Which apparently trumped all the "give me liberty of give me death" bravado I could muster, because on Friday morning three females in my house plan to switch on the television at dawn to watch the furtherance of empirical tyranny walk down the aisle in guise of romance.
Well, if you can't beat them, ridicule them, I always say. So I'll be there to kibitz, make fun of the wedding gown and strike a blow for freedom in the only way available to me at four o'clock in the morning: by mixing a drink.
This is a strategy that-unsurprisingly-has occurred to a number of others, even those who don't take my curmudgeonly view of the festivities. I've just been informed that Berry Brothers & Rudd, the London purveyor of wine and spirits that gave us Cutty Sark, has joined forces with The Bitter Truth, a German outfit (after all Prince William has much Teutonic blood on his father's side) to suggest a few cocktails using-again unsurprisingly-their products. Given my for taste for gin, I normally wouldn't have a problem with Brit hooch, except this one day I've set aside for protest. So I'll be drinking neither the Ginger Royale (is that the Ginger Quarter Pounder translated for the metric system?) nor the Wedding March, but see below for recipes.

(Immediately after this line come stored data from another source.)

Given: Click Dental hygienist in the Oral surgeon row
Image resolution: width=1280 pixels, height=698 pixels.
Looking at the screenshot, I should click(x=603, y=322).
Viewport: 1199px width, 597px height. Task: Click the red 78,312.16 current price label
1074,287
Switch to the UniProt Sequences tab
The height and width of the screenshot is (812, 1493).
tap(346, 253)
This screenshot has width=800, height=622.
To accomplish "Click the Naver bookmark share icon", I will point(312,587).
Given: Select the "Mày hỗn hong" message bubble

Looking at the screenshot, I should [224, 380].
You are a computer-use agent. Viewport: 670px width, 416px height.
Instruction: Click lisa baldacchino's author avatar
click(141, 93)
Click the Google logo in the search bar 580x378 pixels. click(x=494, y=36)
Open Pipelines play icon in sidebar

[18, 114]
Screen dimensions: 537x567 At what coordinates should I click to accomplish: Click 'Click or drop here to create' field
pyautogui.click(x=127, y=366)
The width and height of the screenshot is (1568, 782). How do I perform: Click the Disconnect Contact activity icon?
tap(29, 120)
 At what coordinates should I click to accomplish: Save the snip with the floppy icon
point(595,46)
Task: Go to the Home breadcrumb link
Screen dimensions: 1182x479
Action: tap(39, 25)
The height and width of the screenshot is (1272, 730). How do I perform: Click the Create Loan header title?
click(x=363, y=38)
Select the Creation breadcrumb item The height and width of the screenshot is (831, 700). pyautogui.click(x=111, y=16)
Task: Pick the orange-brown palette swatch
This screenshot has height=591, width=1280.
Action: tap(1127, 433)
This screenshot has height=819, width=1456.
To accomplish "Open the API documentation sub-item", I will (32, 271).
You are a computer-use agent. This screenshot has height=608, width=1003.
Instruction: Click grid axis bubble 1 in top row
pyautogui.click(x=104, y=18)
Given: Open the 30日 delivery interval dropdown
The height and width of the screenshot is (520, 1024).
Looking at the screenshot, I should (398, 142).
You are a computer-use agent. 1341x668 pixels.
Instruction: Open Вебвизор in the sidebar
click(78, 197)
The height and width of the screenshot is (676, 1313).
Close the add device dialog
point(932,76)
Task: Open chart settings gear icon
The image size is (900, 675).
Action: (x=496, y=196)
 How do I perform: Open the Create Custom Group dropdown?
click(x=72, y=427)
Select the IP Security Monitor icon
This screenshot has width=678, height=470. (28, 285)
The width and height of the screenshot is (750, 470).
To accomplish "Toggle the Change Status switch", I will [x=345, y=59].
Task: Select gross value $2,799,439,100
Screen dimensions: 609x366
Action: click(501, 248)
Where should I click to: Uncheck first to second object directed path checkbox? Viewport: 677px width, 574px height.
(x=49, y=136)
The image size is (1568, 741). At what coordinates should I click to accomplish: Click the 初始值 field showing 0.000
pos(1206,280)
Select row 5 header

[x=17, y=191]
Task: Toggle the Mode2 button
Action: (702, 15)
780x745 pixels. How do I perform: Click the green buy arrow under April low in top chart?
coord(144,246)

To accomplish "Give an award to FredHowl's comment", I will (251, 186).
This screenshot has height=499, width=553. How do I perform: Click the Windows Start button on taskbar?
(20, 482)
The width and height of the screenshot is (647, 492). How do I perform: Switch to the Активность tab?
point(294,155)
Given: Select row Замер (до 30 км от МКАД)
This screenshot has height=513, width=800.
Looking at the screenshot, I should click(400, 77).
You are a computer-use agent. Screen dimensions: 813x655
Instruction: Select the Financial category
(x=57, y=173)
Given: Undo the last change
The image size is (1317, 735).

A more to the point wedding drink (especially given the obsession with the fertility of the royal lineage) is an ale apparently created with Viagra by the British brewery BrewDog. Three bottles of Royal Virility Performance is said to deliver the dosage in one of the little triangular pills. The brew is also laced with other aphrodisiacs, including horny goat weed and chocolate. Of course, that's out of the question for me as this will be a family viewing and I can't risk another incident.
I could choose the very brand Champagne the royal couple will be sipping, which I'm told is Pol Roger NV Champagne. But that strikes me as very wannabe, especially if one weren't invited (which I wasn't as the Bettridges and the Windsors have been feuding for generations, and this blog is unlikely to help the situation).
No, I have chosen my drink to suit the hour and my anti-royal mood-a cocktail meant to sand the rough edges off enforced early morning appearances. The Bloody Mary, despite being named after an English monarch, is a red-blooded American drink, supposedly invented by Georgie Jessel. I've been making mine of late with Fat and Juicy Bloody Mary Mix, a product of Charleston, South Carolina, U. S. of A. The mix has got a great smoky taste, which appeals to my taste for cigars and barbecue. Come to think of it, maybe I'll light up a smoke as my blow for freedom on the Royal Wedding Day. Just not a Churchill.
THE GINGER ROYALE
1.5 oz The King's Ginger Liqueur
4 oz Champagne
Pour a generous measure of The King's Ginger into a flute. Add chilled Champagne to taste.
THE WEDDING MARCH
1.5 oz Barcelo Gran Anejo Rum
.75 oz fresh lime juice
1 egg white
1 tsp sugar
2 dashes The Bitter Truth Jerry Thomas Bitters
Shake in an iced cocktail shaker and strain into a Martini glass.